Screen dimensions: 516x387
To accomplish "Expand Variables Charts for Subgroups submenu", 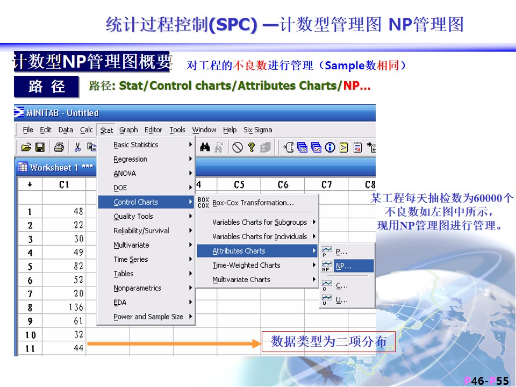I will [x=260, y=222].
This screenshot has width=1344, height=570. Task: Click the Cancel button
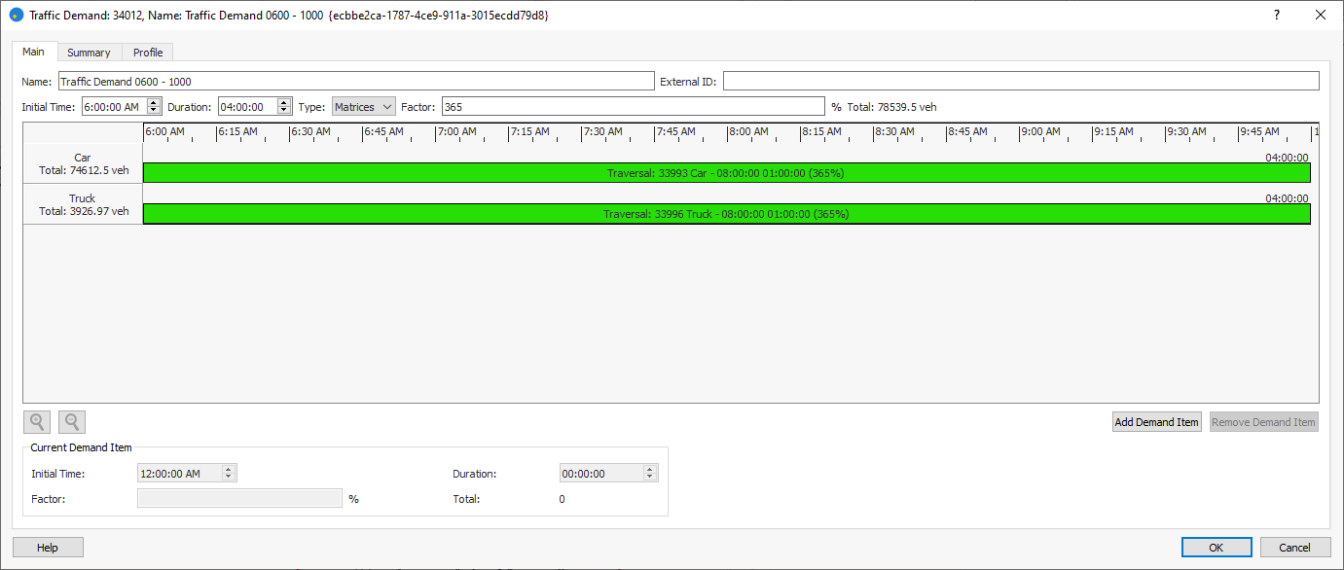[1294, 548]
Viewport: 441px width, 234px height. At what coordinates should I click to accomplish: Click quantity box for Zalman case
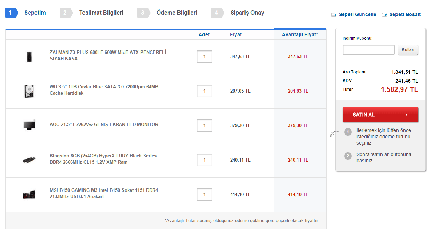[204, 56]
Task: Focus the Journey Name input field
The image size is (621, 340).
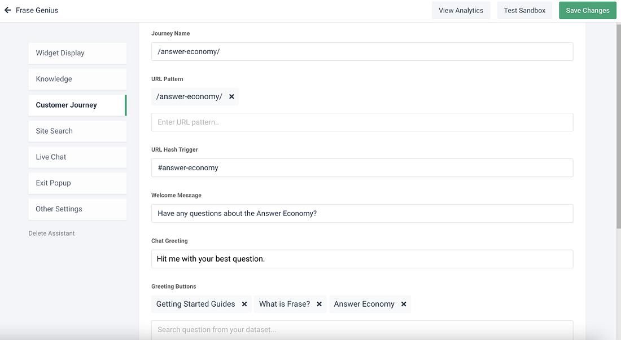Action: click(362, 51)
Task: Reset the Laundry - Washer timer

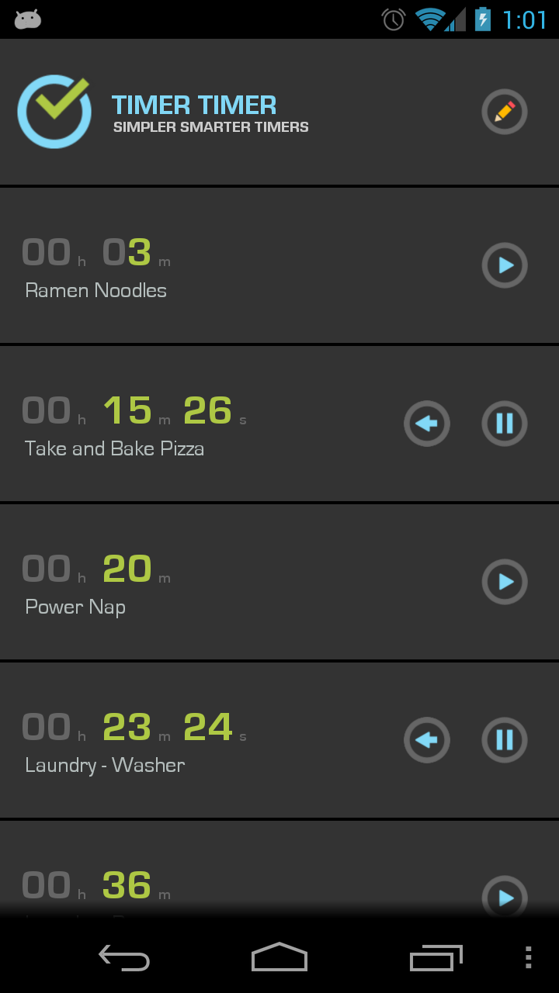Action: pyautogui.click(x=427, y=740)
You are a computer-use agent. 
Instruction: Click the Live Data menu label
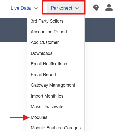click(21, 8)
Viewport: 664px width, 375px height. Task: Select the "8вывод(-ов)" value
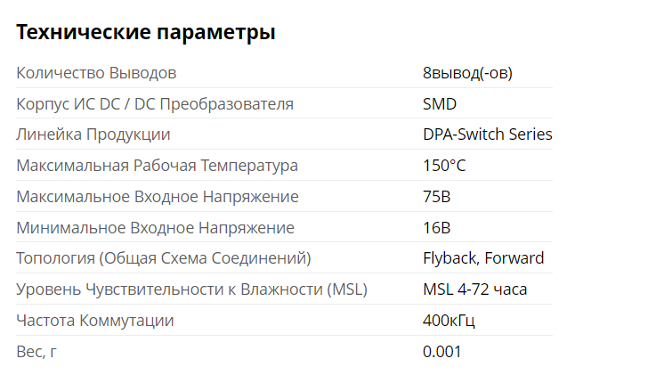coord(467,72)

· · · · ·

* [WORK TASK]:
Without the pictures, transcribe exactly the lines above from the one containing "You are a computer-use agent." through the last.

* [RESPONSE BOX]:
You are a computer-use agent. 
Instruction: Click the Live Data menu label
click(21, 8)
Viewport: 664px width, 375px height. Task: Select the "8вывод(-ов)" value
coord(467,72)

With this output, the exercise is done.